いちごは、斗基達の右斜め前の方で、誠と蓮田に囲まれていた。



―あいつらさっそく・・。



「面白くなさそうな顔してる」


聡介が、斗基の心を読み取るように呟く。


「は?!もう始まるんだから静かにしてろよ!!」


図星をつかれたように取り乱す斗基。

その姿を温かい目で聡介は見ていた。







画面は、ステージを映し出す。

まだ幕は下がったままで、隅の方に“ロミオとジュリエット”と紙に書いてある。



しばらくすると幕が上がった。



真っ暗なステージにスポットライトが当たる。

そこには、ジュリエット風な格好をしたいちごが立っていた。

そして駆け寄るロミオ。
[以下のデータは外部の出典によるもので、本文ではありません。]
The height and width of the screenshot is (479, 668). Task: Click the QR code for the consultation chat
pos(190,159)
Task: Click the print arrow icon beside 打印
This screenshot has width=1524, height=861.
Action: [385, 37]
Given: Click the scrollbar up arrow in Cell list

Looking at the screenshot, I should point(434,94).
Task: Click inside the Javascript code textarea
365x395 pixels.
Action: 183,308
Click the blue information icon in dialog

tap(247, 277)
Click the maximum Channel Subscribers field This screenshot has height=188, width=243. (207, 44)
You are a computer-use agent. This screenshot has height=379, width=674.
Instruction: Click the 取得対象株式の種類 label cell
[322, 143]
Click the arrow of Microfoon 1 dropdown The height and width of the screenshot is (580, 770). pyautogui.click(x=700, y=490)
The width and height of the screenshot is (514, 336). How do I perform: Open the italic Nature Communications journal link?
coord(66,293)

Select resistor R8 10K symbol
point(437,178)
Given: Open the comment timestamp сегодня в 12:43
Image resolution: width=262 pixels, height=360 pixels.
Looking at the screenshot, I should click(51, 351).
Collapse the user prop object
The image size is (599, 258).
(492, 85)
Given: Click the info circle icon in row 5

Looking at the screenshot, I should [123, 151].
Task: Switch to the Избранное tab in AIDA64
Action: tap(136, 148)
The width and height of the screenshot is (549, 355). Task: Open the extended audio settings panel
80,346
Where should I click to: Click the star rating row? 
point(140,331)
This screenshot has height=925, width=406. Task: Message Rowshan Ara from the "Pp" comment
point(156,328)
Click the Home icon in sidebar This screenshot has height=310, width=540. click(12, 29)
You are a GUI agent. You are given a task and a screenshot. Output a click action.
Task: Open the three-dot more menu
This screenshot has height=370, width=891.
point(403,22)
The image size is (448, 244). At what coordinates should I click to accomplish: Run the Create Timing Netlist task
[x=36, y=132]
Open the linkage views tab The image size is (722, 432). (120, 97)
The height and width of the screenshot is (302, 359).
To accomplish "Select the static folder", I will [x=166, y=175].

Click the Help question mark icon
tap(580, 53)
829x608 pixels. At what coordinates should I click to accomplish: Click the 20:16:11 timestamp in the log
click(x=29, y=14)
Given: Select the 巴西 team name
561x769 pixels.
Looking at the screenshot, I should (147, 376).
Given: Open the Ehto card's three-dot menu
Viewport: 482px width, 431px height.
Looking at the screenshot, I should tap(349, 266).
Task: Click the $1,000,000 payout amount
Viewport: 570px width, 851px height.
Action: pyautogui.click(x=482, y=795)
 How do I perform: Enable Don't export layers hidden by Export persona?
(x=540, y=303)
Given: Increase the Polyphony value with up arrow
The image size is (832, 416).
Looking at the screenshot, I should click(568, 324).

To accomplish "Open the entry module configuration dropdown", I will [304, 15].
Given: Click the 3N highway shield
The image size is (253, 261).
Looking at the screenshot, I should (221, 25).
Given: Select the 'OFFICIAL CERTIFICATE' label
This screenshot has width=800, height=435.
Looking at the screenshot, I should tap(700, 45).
一見男性だが、線の細さを見ると女性だろう。


【あぁ、ロミオ・・・どうしてあなたはロミオなの?】



―なんだ、これ?



ジュリエットの有名なセリフ。

誰もが1度は聞いたことがあるフレーズでもある。


斗基も、もちろん聞いた事があるし、本を読んだ事があるのでストーリーもセリフも知っていた。

いちごは次々とセリフを口にしていく。

どれも斗基にとっては、何度も読み返してセリフもほとんど頭に入っていうるはずなのに・・・

次の場面やセリフが出てこない。

先を考える余裕がないのだ。



―こんな切ないジュリエット見たことがない。



いちごが演じるジュリエットは、本当にロミオが愛しいと伝わってくる。

どこが感じられる切なさが胸を打つ。



―ステージに立った時の存在感・・・これは・・・



「桜良を見てるみたいだ。」


意識もなく漏らしていた。

聡介がその言葉を聞いて驚いて斗基を見たが、気付く様子はない。

ただひたすら、画面に見入っていた。










『斗基・・・どうしてあなたは斗基なの?』

『何の真似だよ』

『サクラリエット」

『はぁ??』

『ジュリエットの気持ちが今なら分かる気がする』

『え?』



―お前はいつも勝手だ。

 俺の心をかき乱す。



『人を愛するって事を知ったからよ・・・ねぇ斗基?』











ぼぉっと見入っているとあっという間に画面は消える。


すぐに奈央子が拍手をした。

それにつられて、一斉に拍手が起こる。

いちごは照れくさそうに立って、お辞儀をした。


「いやぁ、すごいわ!いちご!感動した!」


奈央子は半分泣きながらいちごの手を掴んだ。


「ヒロインは決まったも同然だわ」


誠がにこにこといちごを見上げる。


「ちょっと!気が早いよぉ」


赤い顔をしながら誠をたたく振りをした。


「どんな映画にしようかわくわくしてきた!11月まであと約半年!頑張りましょう!!!」


オー!!!


奈央子の掲げた拳にみんなも拳を挙げる。

斗基だけが、出遅れて拳を掲げたのだった。